REAL SCOOP: Why did Canada's largest money laundering case fail?
Credit to Author: Kim Bolan| Date: Fri, 18 Oct 2019 19:22:19 +0000
Police working for two years on the E-Pirate money laundering case believe they collected enough evidence for a successful prosecution. But the case against Silver International never made it to court. Federal prosecutors stayed all charges last November.
I investigated what went wrong.
Here’s my story:
Months after charges were stayed in Canada’s largest money-laundering case, neither the RCMP nor the Public Prosecution Service of Canada has provided any public explanation of what went wrong.
But a Postmedia investigation has uncovered details of how the massive prosecution of Silver International and its owners, Caixuan Qin and Jian Jun Zhu, was derailed.
The RCMP has completed its internal review on the troubled investigation into the illicit washing of more than $220 million a year through Silver’s Richmond office. Sources say the review concluded that RCMP investigative standards were not always met, that there were leadership problems resulting in breakdowns of supervision over investigative teams, and that in some instances proper documentation wasn’t kept.
But the biggest complication in the case was the inadvertent disclosure of unredacted files to Silver’s defence team and concerns that some of the information could identify confidential informants.
Most of the problems stemmed from a lack of experience on a criminal case of that magnitude, the sources said.

Saved data entries
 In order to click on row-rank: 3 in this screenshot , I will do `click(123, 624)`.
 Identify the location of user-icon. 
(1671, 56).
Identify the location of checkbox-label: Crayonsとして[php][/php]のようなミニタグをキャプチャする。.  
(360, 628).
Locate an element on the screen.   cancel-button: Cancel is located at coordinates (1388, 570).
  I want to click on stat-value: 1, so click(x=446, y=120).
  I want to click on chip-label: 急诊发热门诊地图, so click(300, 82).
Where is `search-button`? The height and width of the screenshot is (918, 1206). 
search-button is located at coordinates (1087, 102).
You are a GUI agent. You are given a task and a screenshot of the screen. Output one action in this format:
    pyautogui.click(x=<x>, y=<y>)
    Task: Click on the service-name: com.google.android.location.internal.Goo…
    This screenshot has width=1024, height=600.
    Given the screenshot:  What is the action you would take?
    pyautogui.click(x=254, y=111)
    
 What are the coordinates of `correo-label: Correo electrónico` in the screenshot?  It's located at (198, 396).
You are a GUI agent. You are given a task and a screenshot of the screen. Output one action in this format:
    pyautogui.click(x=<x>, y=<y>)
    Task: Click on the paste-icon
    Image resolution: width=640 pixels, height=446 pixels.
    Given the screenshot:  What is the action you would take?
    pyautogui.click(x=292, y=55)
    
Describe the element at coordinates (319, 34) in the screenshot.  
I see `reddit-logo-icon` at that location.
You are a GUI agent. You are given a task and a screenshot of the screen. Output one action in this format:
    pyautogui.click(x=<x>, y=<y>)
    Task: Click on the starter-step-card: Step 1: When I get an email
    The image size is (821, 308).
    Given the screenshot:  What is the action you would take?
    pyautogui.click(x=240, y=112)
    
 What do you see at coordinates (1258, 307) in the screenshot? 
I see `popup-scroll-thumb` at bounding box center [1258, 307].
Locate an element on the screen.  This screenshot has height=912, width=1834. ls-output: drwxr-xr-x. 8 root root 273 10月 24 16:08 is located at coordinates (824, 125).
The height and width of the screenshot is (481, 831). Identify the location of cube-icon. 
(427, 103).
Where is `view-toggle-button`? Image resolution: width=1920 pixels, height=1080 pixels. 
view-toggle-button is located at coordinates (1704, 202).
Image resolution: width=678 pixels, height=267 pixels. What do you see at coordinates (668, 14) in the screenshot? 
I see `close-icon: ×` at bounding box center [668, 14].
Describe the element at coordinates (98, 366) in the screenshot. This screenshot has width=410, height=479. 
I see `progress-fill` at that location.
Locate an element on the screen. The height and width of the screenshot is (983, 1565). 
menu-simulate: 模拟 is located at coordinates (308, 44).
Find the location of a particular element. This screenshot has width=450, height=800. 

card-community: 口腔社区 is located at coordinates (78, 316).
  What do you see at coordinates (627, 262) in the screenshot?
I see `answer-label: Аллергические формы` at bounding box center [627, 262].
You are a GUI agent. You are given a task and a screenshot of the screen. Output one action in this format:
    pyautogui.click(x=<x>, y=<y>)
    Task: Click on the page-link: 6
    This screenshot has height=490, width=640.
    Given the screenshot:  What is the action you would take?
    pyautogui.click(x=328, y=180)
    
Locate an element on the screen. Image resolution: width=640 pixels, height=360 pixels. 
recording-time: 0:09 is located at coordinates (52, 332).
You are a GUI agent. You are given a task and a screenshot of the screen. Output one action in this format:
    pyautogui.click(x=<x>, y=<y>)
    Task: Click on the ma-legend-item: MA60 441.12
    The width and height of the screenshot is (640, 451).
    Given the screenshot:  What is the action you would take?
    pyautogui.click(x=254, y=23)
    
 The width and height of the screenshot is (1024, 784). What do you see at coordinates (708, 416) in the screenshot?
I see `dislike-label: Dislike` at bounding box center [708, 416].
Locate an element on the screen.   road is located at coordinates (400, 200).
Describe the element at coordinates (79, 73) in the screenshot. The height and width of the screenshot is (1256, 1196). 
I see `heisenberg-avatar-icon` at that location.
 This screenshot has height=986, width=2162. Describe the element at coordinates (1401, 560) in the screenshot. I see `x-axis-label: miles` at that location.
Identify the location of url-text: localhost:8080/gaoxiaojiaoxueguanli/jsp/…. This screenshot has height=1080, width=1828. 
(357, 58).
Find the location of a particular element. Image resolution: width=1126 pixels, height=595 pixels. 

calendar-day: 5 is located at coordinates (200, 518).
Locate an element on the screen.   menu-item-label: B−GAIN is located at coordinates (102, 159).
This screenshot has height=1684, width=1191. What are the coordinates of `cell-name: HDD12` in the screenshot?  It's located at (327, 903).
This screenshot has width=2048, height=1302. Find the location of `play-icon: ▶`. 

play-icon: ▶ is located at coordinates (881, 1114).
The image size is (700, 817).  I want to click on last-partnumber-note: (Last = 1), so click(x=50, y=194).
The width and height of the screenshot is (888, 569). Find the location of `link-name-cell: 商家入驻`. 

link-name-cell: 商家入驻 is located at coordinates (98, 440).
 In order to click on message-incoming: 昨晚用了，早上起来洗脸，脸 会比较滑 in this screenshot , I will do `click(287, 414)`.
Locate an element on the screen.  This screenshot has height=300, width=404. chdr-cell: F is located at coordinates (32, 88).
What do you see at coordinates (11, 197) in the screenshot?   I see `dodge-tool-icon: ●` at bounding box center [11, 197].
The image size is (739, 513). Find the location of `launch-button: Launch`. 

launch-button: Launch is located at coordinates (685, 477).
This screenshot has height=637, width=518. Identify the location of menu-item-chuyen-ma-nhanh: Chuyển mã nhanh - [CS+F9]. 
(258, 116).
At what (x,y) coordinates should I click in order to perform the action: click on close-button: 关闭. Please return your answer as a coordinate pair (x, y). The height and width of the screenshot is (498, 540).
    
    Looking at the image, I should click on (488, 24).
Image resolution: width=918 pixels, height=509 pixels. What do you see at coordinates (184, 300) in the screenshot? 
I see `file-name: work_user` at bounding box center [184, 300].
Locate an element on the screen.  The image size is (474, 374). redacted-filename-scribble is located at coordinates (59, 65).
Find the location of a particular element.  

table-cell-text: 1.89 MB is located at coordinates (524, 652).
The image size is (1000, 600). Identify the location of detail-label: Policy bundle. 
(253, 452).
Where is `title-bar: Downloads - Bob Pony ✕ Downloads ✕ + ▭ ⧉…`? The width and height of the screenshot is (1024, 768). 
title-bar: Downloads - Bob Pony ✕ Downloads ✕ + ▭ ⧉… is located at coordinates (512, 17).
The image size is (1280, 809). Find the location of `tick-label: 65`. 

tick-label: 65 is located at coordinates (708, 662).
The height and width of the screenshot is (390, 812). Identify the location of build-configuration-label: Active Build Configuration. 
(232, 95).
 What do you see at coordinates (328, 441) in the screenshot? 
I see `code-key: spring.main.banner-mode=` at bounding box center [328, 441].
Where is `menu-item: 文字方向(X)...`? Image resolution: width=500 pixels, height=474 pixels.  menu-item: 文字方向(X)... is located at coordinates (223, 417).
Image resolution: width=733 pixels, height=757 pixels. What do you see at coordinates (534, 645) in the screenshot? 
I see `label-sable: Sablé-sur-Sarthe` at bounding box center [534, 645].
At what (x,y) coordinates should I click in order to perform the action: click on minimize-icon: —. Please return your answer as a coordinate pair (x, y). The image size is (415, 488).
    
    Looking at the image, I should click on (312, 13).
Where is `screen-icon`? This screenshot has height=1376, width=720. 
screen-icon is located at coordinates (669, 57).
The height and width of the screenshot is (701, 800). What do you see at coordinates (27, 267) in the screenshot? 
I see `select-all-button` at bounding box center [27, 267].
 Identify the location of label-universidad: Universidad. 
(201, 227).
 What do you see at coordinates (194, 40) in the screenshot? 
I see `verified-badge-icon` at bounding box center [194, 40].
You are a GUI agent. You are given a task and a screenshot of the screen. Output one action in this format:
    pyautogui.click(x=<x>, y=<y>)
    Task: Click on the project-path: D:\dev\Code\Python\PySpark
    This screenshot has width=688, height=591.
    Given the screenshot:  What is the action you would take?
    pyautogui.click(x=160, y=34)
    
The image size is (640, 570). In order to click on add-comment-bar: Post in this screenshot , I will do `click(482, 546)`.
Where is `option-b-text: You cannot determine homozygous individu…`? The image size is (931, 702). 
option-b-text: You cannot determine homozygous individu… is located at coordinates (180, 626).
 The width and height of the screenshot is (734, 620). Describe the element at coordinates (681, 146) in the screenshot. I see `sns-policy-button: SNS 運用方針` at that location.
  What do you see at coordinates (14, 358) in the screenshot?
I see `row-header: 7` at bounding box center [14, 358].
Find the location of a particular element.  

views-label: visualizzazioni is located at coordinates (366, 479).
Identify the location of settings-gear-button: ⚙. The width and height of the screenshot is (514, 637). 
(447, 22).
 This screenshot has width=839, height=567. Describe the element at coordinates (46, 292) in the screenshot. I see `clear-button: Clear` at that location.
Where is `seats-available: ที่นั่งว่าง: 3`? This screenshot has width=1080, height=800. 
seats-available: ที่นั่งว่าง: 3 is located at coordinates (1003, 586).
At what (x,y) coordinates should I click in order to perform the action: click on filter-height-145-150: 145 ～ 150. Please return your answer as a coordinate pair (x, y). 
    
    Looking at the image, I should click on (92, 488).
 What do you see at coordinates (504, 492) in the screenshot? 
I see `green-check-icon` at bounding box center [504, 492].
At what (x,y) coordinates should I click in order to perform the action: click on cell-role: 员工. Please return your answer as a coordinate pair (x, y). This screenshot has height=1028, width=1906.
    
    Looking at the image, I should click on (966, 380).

Assigned task 1:
According to the article on the E-Pirate money-laundering case, who are the owners of Silver International?
Assigned task 2:
State whether each of the following statements agrees with the article on the E-Pirate money-laundering case, quoting the words of the article that decide each one: (a) The RCMP has publicly explained what went wrong with the case. (b) Silver International operated an office in Richmond. (c) Police worked on the E-Pirate case for two years.
Assigned task 3:
Write the next paragraph of the article on the E-Pirate money-laundering case, picking up after its final sentence.
The records are separate material and bear no relation to the text.

Response area 1:
Caixuan Qin and Jian Jun Zhu.

Response area 2:
(a) No: "neither the RCMP nor the Public Prosecution Service of Canada has provided any public explanation of what went wrong."
(b) Yes: "through Silver’s Richmond office."
(c) Yes: "Police working for two years on the E-Pirate money laundering case."

Response area 3:
In the end, it was senior federal Crown prosecutors who made the decision to pull the plug. RCMP executive officers in B.C. agreed with the call.
No one from the RCMP or the prosecution service would comment for this story on their internal reviews of the flawed file.
But Postmedia has spent months talking to a variety of sources familiar with the case known as E-Pirate.
B.C. Attorney General David Eby said Thursday that he is still waiting for all the answers about the stay in the unprecedented case. Since E-Pirate was in the hands of federal prosecutors, “I don’t get the same level of information that I would get if it had been a provincial prosecution,” he said.
“It is challenging situation for a provincial attorney general on a federal case like this that is so high-profile and so important to the province.”
When Postmedia revealed that the charges against Qin, Zhu and their allegedly illegal bank were quietly stayed last November, former investigators who worked tirelessly on the file were stunned.
“I was shocked because it was a good case. It was an exceptionally good case,” retired Insp. Bruce Ward said Thursday.
“I was very disappointed in that we — the RCMP — would walk away from all that effort without an attempt to fight — fight for the people of B.C. It is not about me and this project — look at the public reaction when that file collapsed.”
Ward, who spent two years as the monitoring officer in charge of E-Pirate, said there are always challenges to overcome when cases go to court.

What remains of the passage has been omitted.